**Written exercise 1**
In the extract on documentaries and exhibitions, rewrite the paragraph that begins "In January 2015 saw the broadcast" as a short list that keeps its main facts.
**Written exercise 2**
According to the extract on documentaries and exhibitions, which four peoples or places did Lost Kingdoms of Central America focus on?

**Source extract**
.....

A second series aired in September 2014 entitled Lost Kingdoms of Central America focusing on the Olmec, Chiriquí (Ngäbe) and Taíno people and the ancient Mexican city of Teotihuacan.

In 2013 he filmed a one off-special for BBC 4 entitled Easter Island: Mysteries of a Lost World which re-examined the historic collapse in Rapa Nui society.

In January 2015 saw the broadcast of the two part series The Inca: Masters of the Clouds, also on BBC 4. In 2017 he wrote and presented a two part series working with Indigenous colleagues and communities on the northwest coast of North America, Masters of the Pacific Coast aired on the BBC and Knowledge Canada.

He has also contributed to radio programming and podcasts on cultural heritage, art and archaeology, appearing on platforms such as BBC Radio 4 programmes including Front Row, Start the Week, and Free Thinking.

== Curated exhibitions ==

- Peru: A Journey in Time. 11 November 2021 - 20 February 2022, British Museum - Marking Peru's bicentennial year of independence, this exhibition highlighted the history, beliefs and cultural achievements of the different peoples who lived here from around 2500 BC to the arrival of Europeans in the 1500s, and their legacy in the centuries that followed.

.....

**Given data**

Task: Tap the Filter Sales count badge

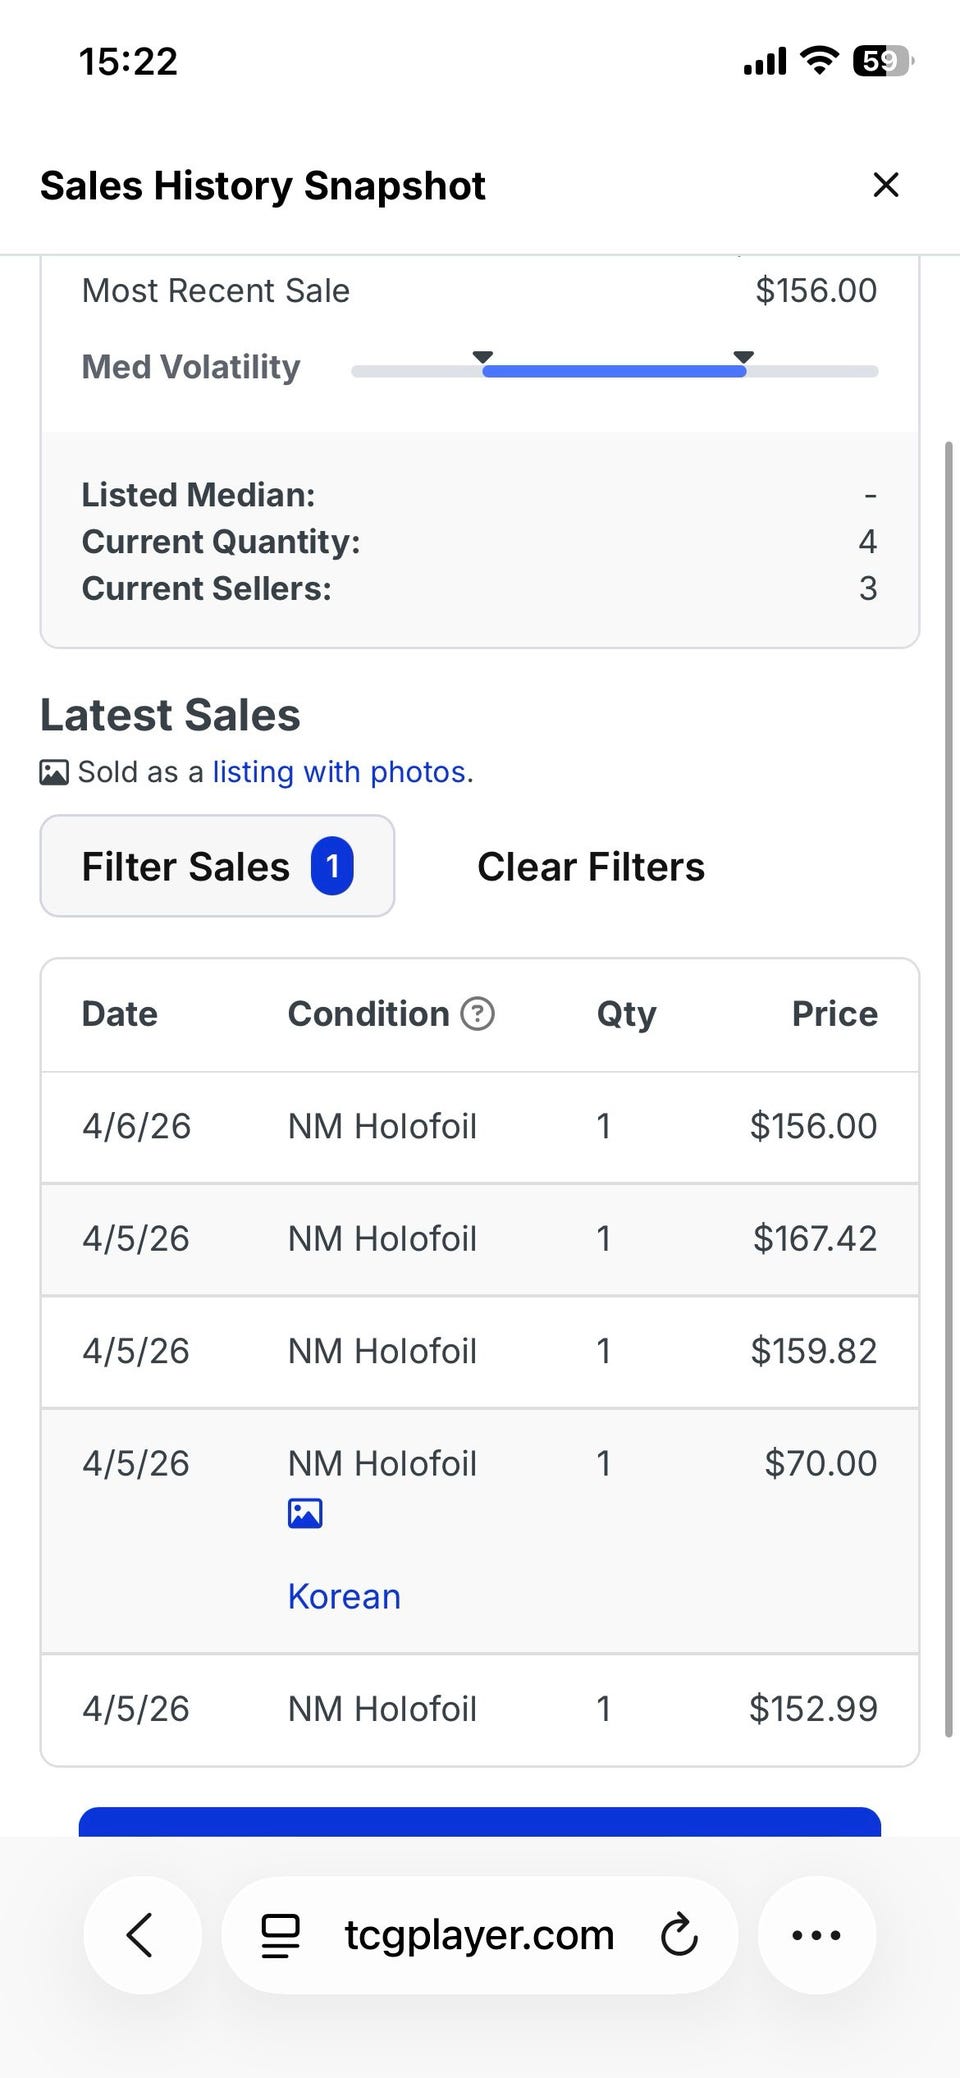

.....

**Result 1**
- January 2015: the two-part series The Inca: Masters of the Clouds was broadcast on BBC 4.
- 2017: he wrote and presented the two-part series Masters of the Pacific Coast, made with Indigenous colleagues and communities on the northwest coast of North America. It aired on the BBC and Knowledge Canada.

**Result 2**
It focused on the Olmec, the Chiriquí (Ngäbe), the Taíno people, and the ancient Mexican city of Teotihuacan.